### YOUR TASK
Reproduce exactly the lines beginning with the line that contains "Click the Vol BTC indicator legend" and ending at the final line of the material below.

### TASK INPUTS

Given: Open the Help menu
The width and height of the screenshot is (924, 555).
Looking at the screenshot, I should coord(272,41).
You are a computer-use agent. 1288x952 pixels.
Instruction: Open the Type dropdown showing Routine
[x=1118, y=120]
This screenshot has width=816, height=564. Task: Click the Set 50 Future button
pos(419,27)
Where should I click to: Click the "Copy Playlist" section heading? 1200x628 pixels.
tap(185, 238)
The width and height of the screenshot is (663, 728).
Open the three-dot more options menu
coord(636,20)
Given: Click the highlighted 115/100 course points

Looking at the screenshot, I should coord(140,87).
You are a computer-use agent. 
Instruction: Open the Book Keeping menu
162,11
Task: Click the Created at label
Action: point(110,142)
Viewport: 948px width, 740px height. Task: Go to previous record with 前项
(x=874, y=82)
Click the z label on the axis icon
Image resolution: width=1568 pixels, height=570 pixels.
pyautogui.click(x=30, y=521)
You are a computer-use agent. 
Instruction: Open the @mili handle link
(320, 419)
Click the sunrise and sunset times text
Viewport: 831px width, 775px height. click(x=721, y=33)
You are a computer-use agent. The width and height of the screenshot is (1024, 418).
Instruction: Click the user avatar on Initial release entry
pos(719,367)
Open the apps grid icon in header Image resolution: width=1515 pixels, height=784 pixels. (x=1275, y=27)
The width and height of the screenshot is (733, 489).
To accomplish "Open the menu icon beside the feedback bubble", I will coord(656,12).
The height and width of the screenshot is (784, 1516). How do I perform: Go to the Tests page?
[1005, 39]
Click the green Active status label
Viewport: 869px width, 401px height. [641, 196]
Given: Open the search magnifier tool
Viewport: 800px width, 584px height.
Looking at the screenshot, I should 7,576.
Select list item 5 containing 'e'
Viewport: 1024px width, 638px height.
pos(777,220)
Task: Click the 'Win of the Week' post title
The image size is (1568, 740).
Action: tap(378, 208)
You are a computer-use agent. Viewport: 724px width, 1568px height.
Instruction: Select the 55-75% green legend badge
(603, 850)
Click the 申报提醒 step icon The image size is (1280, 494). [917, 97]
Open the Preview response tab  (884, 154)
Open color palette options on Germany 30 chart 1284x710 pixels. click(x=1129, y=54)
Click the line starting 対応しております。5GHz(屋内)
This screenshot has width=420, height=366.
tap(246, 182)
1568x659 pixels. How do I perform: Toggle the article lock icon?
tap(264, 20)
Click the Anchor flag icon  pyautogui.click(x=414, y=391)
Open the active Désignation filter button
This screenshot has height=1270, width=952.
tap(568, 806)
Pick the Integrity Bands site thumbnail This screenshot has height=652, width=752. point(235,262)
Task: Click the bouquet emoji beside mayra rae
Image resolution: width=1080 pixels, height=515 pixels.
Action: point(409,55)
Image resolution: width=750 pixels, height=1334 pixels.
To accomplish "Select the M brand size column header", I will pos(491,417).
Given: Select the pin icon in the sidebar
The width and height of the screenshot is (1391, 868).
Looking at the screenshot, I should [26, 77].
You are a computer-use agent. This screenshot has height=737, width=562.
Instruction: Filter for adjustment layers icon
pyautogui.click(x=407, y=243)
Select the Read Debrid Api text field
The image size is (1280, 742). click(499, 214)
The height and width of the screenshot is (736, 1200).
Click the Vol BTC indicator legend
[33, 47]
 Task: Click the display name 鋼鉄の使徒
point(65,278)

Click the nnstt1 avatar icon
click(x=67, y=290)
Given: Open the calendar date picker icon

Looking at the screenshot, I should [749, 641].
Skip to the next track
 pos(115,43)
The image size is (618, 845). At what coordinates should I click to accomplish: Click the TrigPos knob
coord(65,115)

### SOLUTION TO THIS TASK
Click the Vol BTC indicator legend
[33, 47]
 Task: Click the display name 鋼鉄の使徒
point(65,278)

Click the nnstt1 avatar icon
click(x=67, y=290)
Given: Open the calendar date picker icon

Looking at the screenshot, I should [749, 641].
Skip to the next track
 pos(115,43)
The image size is (618, 845). At what coordinates should I click to accomplish: Click the TrigPos knob
coord(65,115)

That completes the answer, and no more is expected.